The next day he asked me whether I would like to decorate another fish tank and I knew that I had won the battle without hurting his feelings.
The tank that I really desperately wanted to do was the enormous one that we had in the window. It was some four and a half feet long and about two foot six deep, and in it we had a great colourful mixed collection of fish. But I knew that I must not overstep the bounds of propriety at this stage. So I did several smaller fish tanks first, and when Mr Romilly had got thoroughly used to the idea of my doing them, I broached the subject of our big show tank in the window.
“Could I try my hand at that, Mr Romilly?” I asked.
“What? Our show piece?” he said.
“Yes,” I said. “It’s... it’s in need of... of a clean, anyway. So I thought, perhaps, I could try my hand at redecorating it.”
“Well, I don’t know...,” said Mr Romilly doubtfully. “I don’t know. It’s a most important piece that, you know. It’s the centrepiece of the window. It’s the one that attracts all the customers.”

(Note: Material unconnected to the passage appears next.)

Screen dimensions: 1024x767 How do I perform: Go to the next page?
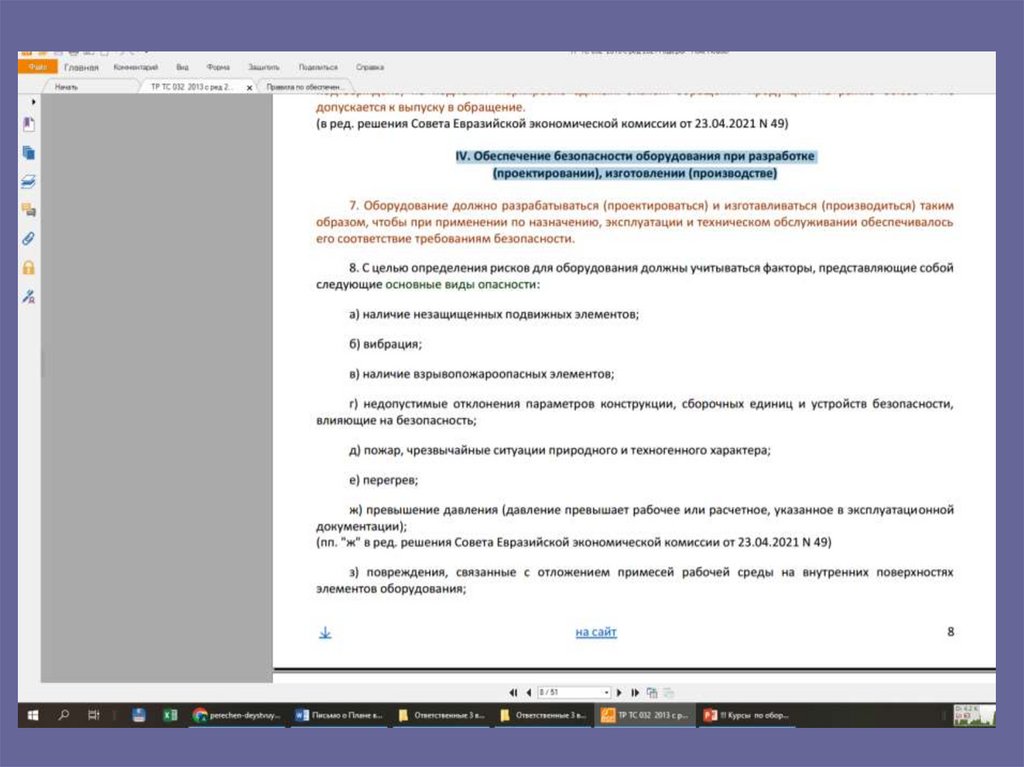click(619, 693)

He was quite right, but the customers were attracted by the flickering shoals of multi-coloured fish. They certainly were not attracted by Mr Romilly’s attempts at decoration, which made it look rather like a blasted heath.
“Well, could I just try?” I said. “And if it’s no good, I’ll do it all over again. I’ll even... I’ll even spend my half day doing it.”
“Oh, I’m sure that won’t be necessary,” said Mr Romilly, shocked. “You don’t want to spend all your days shut up in the shop, you know. A young boy like you... you want to be out and about... Well, alright, you try your hand at it, and see what happens.”